A za tymi doniesieniami czeka kolejny hit – książka „The Facebook Effect” Davida Kirkpatricka, która opisuje biznesową samowolkę Marka Zuckerberga w pierwszych miesiącach zarządzania późniejszą żyłą złota.

Nie dosyć, że musiał uważać, komu podaje wizytówkę, bo w kieszeni nosił dwa zestawy, w tym jeden niestandardowy z podpisem „I’m CEO, bitch” (dosłownie: „Jestem szefem, suko”), to na kluczowe spotkanie z jednym z pierwszych inwestorów przyszedł w pidżamie (w pierwszym biurze firmy grupa znajomych spędzała dnie i noce) i prezentację zaczął od slajdu „Dlaczego nie należy inwestować w Facebooka”.

Wydawać by się mogło, że późniejsze losy serwisu to wielka nuda – kolejni inwestorzy, stabilny wzrost, biznesowe plany. Tymczasem wokół serwisu rozegrała się ostatnio jedna z gorętszych spraw w sieci. Spór między twórcami serwisu a jego użytkownikami rozgorzał o jedno słowo, które wydawać by się mogło już dawno wyszło z mody. Społeczność Facebooka postanowiła zawalczyć o "prywatność" i co najdziwniejsze – udało się im i to tuż przed wielkim świętem właścicieli serwisu.
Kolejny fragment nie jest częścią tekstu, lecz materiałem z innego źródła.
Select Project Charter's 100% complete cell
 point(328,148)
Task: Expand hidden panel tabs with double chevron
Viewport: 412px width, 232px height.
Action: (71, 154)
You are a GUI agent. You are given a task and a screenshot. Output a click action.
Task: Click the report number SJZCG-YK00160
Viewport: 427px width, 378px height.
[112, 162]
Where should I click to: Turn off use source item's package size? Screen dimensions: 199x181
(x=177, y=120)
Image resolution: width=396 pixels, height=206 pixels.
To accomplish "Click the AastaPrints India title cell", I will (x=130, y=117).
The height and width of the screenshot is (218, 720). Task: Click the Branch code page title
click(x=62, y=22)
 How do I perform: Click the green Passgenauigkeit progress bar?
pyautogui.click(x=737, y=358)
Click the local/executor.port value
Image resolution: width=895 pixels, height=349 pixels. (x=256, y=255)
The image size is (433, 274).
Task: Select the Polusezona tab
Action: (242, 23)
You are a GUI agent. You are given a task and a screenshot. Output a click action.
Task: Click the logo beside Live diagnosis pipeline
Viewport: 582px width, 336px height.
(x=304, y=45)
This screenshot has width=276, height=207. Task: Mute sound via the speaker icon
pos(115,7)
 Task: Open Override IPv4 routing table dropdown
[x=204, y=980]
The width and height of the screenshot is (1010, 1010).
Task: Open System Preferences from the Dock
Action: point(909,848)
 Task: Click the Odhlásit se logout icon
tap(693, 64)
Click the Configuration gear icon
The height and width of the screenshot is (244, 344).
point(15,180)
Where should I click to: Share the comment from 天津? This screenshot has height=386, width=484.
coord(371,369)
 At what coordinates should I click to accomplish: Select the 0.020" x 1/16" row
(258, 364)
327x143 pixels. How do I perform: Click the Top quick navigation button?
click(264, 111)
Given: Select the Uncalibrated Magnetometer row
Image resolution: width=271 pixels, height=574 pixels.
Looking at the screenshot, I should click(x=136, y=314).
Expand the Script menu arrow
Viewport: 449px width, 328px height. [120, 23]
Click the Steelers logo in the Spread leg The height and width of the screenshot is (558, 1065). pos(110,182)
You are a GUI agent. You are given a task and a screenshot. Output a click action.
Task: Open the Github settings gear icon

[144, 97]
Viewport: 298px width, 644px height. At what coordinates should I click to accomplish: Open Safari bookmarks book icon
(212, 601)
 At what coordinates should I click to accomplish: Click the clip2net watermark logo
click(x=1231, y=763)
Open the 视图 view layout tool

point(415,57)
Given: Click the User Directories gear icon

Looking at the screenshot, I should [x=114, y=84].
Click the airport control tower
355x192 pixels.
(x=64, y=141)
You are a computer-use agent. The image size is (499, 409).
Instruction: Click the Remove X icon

500 milionów w nowym internecie

Wydaje się, że pomysłem Facebooka jest zbudowanie nowego internetu wewnątrz jednego serwisu Facebook - marczak

W czerwcu Facebook chce po raz pierwszy oficjalnie wystrzelić korki od szampana – serwis spodziewa się rejestracji 500 milionów użytkowników i ma zamiar hucznie to świętować. Pół miliarda ludzi to nie przelewki, bo gdyby portal wrzucić na mapę świata, to byłby on trzecim co do wielkości populacji krajem na naszej planecie i pomieścił więcej obywateli niż cała Ameryka Północna.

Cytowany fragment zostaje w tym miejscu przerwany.